Set down, character for character, everything in the records below from the line holding "The image size is (715, 420)." down to the line holding "Click the source", and no other line.

*** Provided material ***

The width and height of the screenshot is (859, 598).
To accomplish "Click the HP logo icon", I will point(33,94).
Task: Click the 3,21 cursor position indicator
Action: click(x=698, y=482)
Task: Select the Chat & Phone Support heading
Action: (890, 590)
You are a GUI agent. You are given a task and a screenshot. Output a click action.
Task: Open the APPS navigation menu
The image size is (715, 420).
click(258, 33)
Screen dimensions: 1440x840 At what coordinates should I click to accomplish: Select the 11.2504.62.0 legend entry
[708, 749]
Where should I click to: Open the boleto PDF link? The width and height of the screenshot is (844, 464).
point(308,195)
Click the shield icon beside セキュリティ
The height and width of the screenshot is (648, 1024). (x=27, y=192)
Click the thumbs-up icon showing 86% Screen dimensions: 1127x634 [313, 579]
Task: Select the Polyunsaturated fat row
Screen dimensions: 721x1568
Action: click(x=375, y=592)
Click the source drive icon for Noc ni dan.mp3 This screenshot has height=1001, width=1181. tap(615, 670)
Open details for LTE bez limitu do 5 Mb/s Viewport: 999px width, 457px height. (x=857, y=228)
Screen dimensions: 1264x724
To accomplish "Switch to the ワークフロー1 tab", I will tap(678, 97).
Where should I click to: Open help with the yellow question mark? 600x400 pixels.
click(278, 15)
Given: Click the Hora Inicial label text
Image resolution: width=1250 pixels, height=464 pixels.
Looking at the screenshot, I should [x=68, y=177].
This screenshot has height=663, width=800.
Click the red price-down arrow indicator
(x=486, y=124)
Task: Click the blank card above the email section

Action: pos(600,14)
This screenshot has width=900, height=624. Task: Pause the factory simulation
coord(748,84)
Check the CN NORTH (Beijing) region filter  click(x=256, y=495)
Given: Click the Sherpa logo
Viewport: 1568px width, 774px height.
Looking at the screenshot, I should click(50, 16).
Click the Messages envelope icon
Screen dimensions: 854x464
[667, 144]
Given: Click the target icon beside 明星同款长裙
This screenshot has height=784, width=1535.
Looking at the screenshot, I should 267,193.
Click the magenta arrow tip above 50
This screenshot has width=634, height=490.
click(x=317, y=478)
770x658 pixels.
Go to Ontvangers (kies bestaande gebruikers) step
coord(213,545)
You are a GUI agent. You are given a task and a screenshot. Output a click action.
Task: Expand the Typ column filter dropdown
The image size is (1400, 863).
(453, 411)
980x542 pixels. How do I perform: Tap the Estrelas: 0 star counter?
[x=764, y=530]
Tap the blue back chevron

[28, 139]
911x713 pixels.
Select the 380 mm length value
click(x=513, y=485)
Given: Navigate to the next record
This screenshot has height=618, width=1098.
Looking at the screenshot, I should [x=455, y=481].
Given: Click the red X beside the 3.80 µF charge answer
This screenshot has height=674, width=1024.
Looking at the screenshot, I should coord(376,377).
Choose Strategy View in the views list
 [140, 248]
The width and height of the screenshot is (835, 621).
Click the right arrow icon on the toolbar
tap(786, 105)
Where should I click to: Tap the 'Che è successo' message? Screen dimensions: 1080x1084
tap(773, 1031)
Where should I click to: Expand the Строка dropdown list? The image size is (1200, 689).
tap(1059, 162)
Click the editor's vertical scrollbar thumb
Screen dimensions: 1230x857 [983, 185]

*** End of Provided material ***

[The completed task]
The image size is (715, 420).
click(258, 33)
Screen dimensions: 1440x840 At what coordinates should I click to accomplish: Select the 11.2504.62.0 legend entry
[708, 749]
Where should I click to: Open the boleto PDF link? The width and height of the screenshot is (844, 464).
point(308,195)
Click the shield icon beside セキュリティ
The height and width of the screenshot is (648, 1024). (x=27, y=192)
Click the thumbs-up icon showing 86% Screen dimensions: 1127x634 [313, 579]
Task: Select the Polyunsaturated fat row
Screen dimensions: 721x1568
Action: click(x=375, y=592)
Click the source drive icon for Noc ni dan.mp3 This screenshot has height=1001, width=1181. tap(615, 670)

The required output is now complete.